Problem requirements:
Would you please copy each line below that includes the string "Enable"?

(Beginning of Provided records)

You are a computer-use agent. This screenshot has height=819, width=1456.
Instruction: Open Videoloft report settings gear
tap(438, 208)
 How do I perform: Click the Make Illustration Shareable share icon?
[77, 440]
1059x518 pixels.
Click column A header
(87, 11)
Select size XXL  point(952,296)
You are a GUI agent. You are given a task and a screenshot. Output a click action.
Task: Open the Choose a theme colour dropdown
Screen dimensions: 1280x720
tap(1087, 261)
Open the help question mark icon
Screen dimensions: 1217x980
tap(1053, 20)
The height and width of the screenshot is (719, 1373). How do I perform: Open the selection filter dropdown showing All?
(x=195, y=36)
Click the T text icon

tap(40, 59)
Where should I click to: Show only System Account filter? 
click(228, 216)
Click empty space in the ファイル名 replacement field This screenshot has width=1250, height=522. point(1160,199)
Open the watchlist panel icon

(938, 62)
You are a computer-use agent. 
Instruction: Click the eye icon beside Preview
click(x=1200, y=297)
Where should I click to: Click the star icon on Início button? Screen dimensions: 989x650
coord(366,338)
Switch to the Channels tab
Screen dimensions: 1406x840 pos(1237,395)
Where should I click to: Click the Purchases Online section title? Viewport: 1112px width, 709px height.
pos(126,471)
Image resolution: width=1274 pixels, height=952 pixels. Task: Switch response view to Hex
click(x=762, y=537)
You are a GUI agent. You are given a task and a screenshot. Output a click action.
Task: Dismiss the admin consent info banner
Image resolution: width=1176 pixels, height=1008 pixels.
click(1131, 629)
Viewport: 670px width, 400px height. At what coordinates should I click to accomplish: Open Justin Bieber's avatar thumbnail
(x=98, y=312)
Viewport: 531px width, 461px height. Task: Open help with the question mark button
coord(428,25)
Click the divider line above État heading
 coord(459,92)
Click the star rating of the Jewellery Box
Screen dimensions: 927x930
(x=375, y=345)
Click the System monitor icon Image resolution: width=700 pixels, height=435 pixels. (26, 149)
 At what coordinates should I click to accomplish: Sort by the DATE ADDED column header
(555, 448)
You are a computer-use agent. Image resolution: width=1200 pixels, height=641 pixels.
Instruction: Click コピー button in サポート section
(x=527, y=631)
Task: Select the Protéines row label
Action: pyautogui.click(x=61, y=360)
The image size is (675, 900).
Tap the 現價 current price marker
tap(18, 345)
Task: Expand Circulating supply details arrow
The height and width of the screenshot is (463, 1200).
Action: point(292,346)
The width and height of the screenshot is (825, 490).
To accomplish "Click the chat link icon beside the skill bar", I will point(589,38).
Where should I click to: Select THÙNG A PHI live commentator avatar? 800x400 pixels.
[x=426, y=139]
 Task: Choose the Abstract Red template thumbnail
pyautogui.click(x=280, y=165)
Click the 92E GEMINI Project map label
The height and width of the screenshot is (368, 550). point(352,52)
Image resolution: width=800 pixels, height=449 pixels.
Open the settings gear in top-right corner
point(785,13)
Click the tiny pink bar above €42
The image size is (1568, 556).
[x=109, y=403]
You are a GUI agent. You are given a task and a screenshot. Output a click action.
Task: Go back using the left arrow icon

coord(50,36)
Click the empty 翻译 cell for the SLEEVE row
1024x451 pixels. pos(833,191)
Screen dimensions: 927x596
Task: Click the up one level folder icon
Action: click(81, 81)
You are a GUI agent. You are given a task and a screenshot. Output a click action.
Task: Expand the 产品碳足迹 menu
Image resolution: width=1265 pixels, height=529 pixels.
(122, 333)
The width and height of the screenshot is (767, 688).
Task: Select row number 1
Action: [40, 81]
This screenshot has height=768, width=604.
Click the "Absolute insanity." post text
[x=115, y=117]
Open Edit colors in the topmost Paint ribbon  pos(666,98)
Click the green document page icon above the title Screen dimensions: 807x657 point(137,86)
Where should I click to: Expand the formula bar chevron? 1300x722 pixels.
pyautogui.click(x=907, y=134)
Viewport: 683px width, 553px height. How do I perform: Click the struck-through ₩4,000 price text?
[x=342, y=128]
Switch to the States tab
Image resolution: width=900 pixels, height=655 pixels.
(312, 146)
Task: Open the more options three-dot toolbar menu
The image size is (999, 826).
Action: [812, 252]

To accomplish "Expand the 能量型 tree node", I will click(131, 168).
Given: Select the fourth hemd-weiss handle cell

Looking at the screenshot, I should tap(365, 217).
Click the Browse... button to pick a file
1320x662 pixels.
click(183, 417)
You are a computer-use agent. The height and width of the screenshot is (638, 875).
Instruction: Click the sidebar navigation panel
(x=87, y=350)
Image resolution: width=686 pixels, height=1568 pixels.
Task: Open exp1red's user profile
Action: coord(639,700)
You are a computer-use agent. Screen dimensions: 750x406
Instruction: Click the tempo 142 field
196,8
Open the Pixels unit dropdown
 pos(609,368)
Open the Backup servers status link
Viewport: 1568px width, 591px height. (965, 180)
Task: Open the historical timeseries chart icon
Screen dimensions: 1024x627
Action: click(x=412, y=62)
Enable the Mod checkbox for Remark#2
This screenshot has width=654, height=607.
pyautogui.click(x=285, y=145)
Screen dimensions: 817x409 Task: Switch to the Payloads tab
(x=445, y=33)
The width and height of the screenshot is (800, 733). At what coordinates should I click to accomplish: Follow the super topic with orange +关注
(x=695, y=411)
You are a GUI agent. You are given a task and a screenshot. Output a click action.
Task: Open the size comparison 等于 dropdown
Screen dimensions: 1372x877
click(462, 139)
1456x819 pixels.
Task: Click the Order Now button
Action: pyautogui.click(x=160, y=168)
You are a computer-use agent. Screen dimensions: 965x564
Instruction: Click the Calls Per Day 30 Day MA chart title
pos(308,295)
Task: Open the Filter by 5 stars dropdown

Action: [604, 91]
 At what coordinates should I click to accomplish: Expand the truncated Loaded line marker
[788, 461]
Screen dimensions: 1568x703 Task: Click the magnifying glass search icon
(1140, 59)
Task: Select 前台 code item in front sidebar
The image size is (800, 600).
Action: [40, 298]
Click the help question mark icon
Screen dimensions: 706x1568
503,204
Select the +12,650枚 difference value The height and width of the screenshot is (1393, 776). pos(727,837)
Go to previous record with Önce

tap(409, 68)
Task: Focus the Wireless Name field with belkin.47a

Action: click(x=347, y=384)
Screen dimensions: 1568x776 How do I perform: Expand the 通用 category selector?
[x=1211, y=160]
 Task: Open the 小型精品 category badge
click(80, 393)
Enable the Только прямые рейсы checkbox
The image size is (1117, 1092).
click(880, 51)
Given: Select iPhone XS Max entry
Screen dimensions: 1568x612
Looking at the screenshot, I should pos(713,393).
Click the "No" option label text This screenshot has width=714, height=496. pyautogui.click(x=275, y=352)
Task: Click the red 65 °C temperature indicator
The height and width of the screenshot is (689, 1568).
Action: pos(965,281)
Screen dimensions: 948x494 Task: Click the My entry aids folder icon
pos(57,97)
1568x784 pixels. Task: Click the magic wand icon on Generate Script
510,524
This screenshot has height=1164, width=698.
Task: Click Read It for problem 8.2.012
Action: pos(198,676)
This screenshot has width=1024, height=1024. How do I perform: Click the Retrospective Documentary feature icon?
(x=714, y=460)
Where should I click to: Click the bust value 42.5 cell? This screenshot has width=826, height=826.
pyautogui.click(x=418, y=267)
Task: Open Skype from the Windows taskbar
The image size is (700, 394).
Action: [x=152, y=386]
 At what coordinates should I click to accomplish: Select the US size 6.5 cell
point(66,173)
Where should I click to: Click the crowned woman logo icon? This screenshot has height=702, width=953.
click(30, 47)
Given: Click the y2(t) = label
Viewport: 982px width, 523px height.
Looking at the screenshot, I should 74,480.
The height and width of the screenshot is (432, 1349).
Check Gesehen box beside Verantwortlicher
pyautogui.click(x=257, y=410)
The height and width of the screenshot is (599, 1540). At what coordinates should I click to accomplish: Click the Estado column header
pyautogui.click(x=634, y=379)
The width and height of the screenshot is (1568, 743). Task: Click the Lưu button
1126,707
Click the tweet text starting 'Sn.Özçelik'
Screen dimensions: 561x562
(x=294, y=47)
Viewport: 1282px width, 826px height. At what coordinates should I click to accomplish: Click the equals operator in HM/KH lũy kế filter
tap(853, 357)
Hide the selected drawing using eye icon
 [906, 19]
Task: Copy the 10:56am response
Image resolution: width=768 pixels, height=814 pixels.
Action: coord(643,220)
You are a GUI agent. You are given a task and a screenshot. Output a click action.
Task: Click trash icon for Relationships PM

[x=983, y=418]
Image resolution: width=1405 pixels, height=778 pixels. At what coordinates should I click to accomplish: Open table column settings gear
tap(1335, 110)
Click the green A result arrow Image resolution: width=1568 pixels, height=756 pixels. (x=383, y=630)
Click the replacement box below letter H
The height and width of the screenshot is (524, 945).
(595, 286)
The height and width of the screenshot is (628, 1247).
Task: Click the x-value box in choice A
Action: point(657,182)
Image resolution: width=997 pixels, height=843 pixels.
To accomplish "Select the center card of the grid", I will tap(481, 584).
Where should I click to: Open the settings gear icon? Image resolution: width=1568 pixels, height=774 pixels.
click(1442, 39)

(End of Provided records)

Worked solution:
Enable the Mod checkbox for Remark#2
Enable the Только прямые рейсы checkbox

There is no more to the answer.